### DOCUMENTO DI PARTENZA
Anche l’inefficienza delle reti idriche e l’assenza di una normativa nazionale incidono sulla disponibilità di acqua
Il Rapporto Asvis 2021 segnala che nella maggior parte delle Regioni italiane è diminuita l’efficienza delle reti idriche rispetto al periodo precedente. Ad esempio, nel Lazio, in particolare nelle Province di Rieti, Frosinone e Latina, si disperdono circa i due terzi dell’acqua immessa in rete. Nel Sud, Abruzzo e Campania mostrano i dati più preoccupanti: l’efficienza idrica di Chieti è pari al 25,3%, mentre quella di Salerno al 38,0%.
“A livello nazionale c’è una dispersione media del 40% dell’acqua in tubatura – afferma Marchi – mentre a Ferrara attualmente si aggira intorno al 26%. Ciò significa che si affrontano dei costi per potabilizzare l’acqua che poi viene dispersa per l’inefficienza delle reti.
Le reti idriche sono pubbliche e ai gestori privati non conviene intervenire per migliorarle. Le aziende recuperano i costi della perdita di acqua aumentando le bollette e rendendo più difficile il pagamento a coloro che sono economicamente svantaggiati.” Inoltre la perdita di acqua lungo il tragitto rende più difficile garantire un servizio costante alle periferie.
Anche la conformazione territoriale determina differenze nell’accesso all’acqua potabile. Ad esempio, le isole hanno una gestione localizzata del servizio idrico, spesso garantito con l’ausilio di autobotti, soprattutto in estate quando si verifica una carenza di afflusso di acqua ai bacini a causa della scarsità delle piogge. Secondo la rappresentante del Comitato, questa distribuzione razionata non dipende solo dalla disponibilità di acqua nei territori ma soprattutto dalla mancanza di una normativa strutturata a livello nazionale che definisca modalità univoche per la gestione dei servizi idrici sull’intero territorio.
Dopo dieci anni il referendum sull’acqua pubblica non è ancora stato applicato, e la proroga dell’affidamento del servizio ai privati ostacola la gestione pubblica
A livello normativo, infatti, il referendum del 2011 aveva sancito l’abrogazione delle leggi sulla privatizzazione dell’acqua per cui la sua gestione sarebbe dovuta tornare al settore pubblico. In realtà il servizio idrico, dalla captazione alla distribuzione compresa la potabilizzazione è ancora nelle mani di aziende private.
“Stando all’articolo 6 del recente Decreto-legge Concorrenza – afferma Marchi – gli enti locali che opteranno per una gestione in house del servizio idrico dovranno ‘giustificare’ la scelta del mancato ricorso al mercato, ad esempio portando elementi di bilancio da cui emerge che è conveniente mantenere una gestione interna dell’acqua.”

### QUESITI
[A] Nel testo sulla gestione dell'acqua, a quanto ammonta la dispersione media dell'acqua in tubatura a livello nazionale?
[B] Prosegui il testo sulla gestione dell'acqua a partire dalla sua ultima frase.

Dati di puntamento del bersaglio
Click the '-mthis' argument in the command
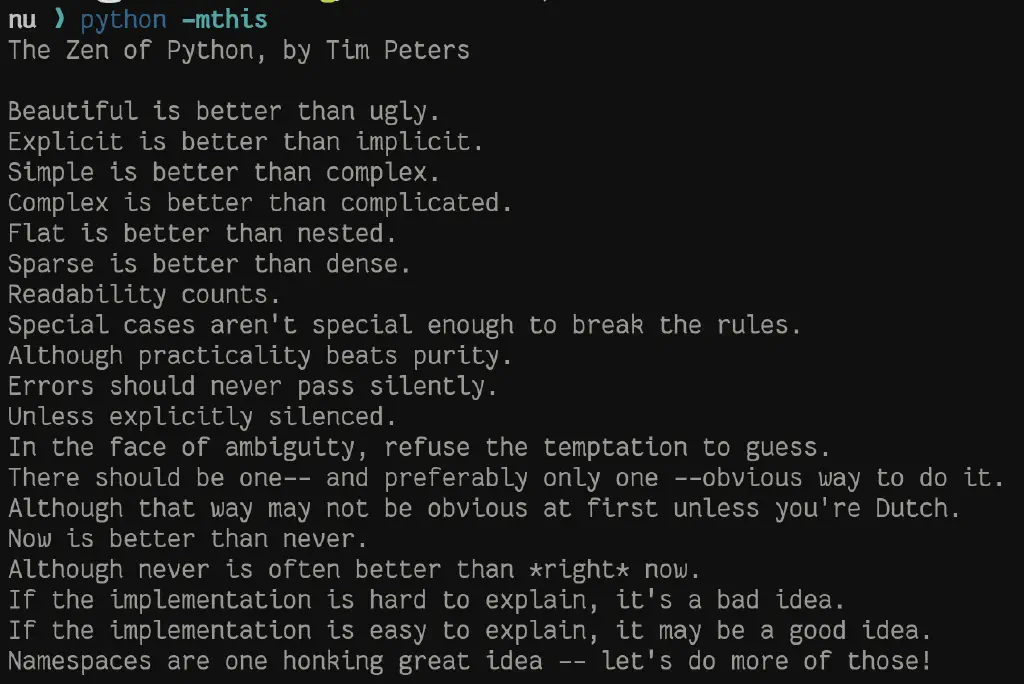Screen dimensions: 1024x684 [225, 20]
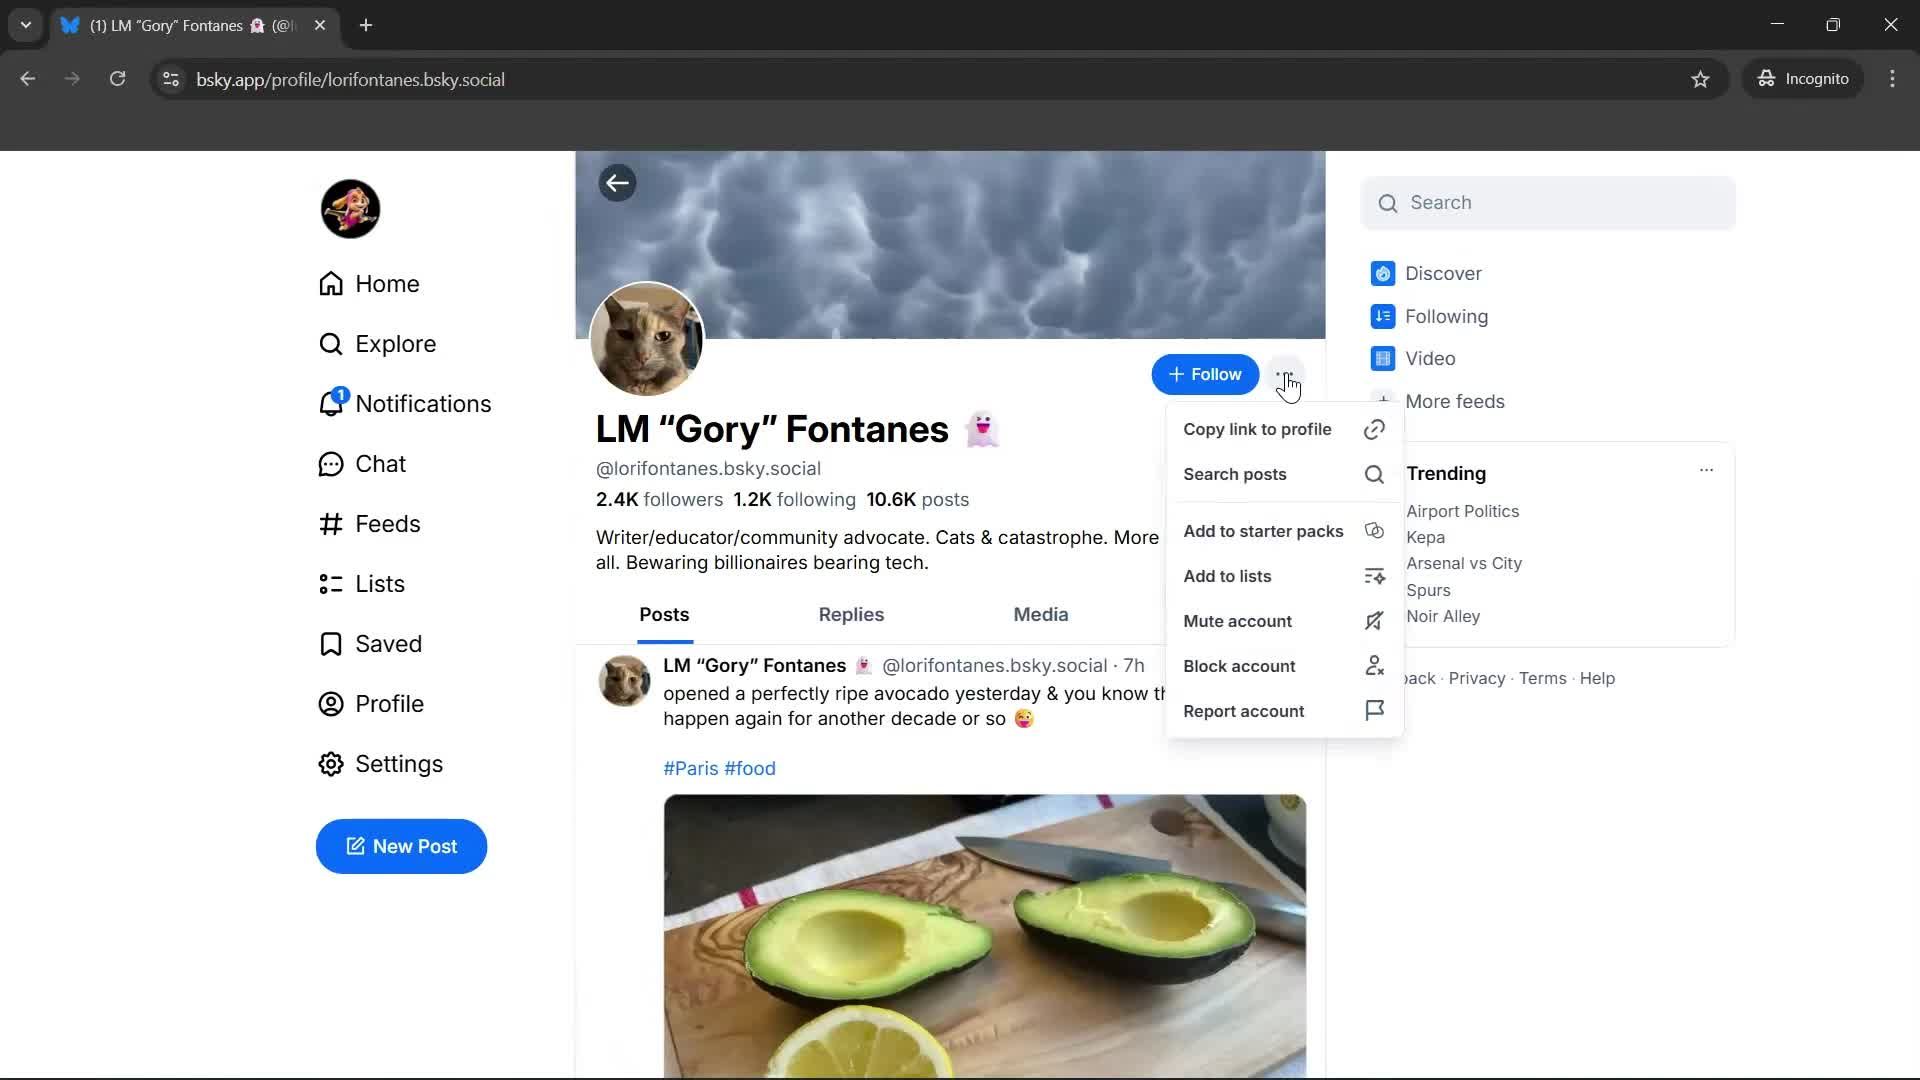Open Saved posts from the sidebar
1920x1080 pixels.
click(390, 643)
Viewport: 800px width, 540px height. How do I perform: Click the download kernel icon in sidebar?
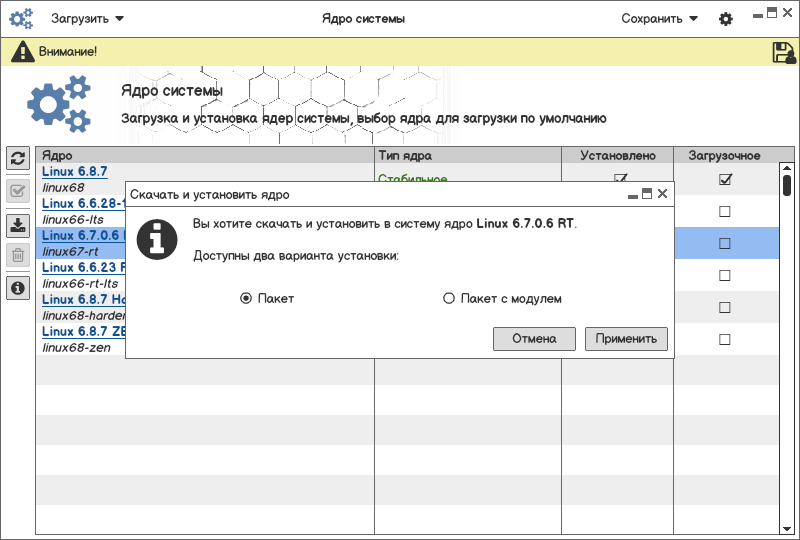[x=17, y=224]
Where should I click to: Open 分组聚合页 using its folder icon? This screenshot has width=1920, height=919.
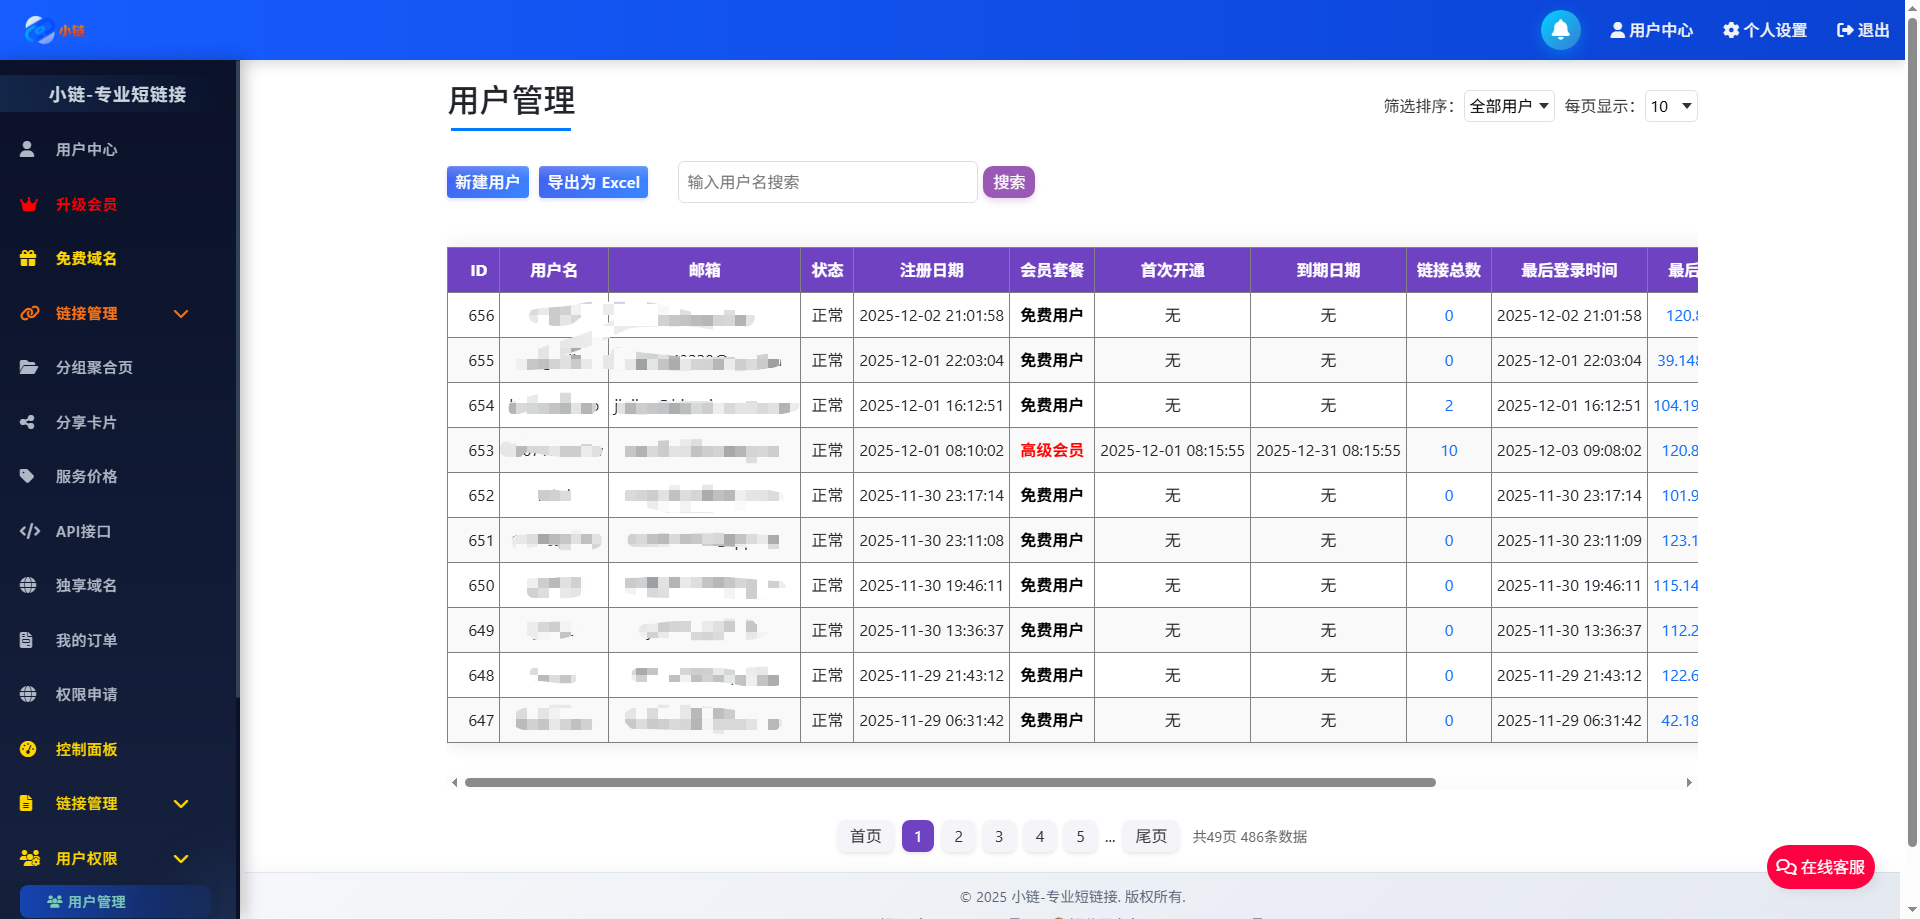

### LE RISPOSTE
[A] Al 40%.

[B]
Ad esempio in Emilia-Romagna è stata approvata una legge regionale che permette la proroga dell’affidamento delle reti di captazione e distribuzione dell’acqua agli enti privati. In questo modo non si dà la possibilità di passare a una gestione pubblica del servizio. “La legge regionale – precisa Marchi – è stata poi impugnata presso la Corte costituzionale dal Forum nazionale dell’acqua perché viola il Codice dell’ambiente.”
Anche il Piano nazionale di ripresa e resilienza (Pnrr) non esclude la privatizzazione dell’acqua. Non si esprime, invece, sulla sua qualità ovvero sui parametri da controllare affinchè possa essere considerata sicura.
“Nonostante esista una normativa nazionale come il Codice dell’ambiente – prosegue Marchi – che definisce i parametri standard sulla qualità e sicurezza delle acque potabili, ogni multiutilities stila una propria lista di parametri da controllare, scelti anche in base al territorio su cui operano.”
Ad esempio, i PFASs, composti chimici utilizzati in campo industriale per la loro capacità di rendere i prodotti impermeabili all’acqua e ai grassi, sono rilevate principalmente in Veneto. In Lazio invece è stato aumentato il parametro riguardante la concentrazione di arsenico, a causa di una sua elevata presenza su tutto il territorio. Nonostante i processi di depurazione, non sempre si riescono ad ottenere valori bassi tanto da sospendere l’erogazione di acqua dai rubinetti.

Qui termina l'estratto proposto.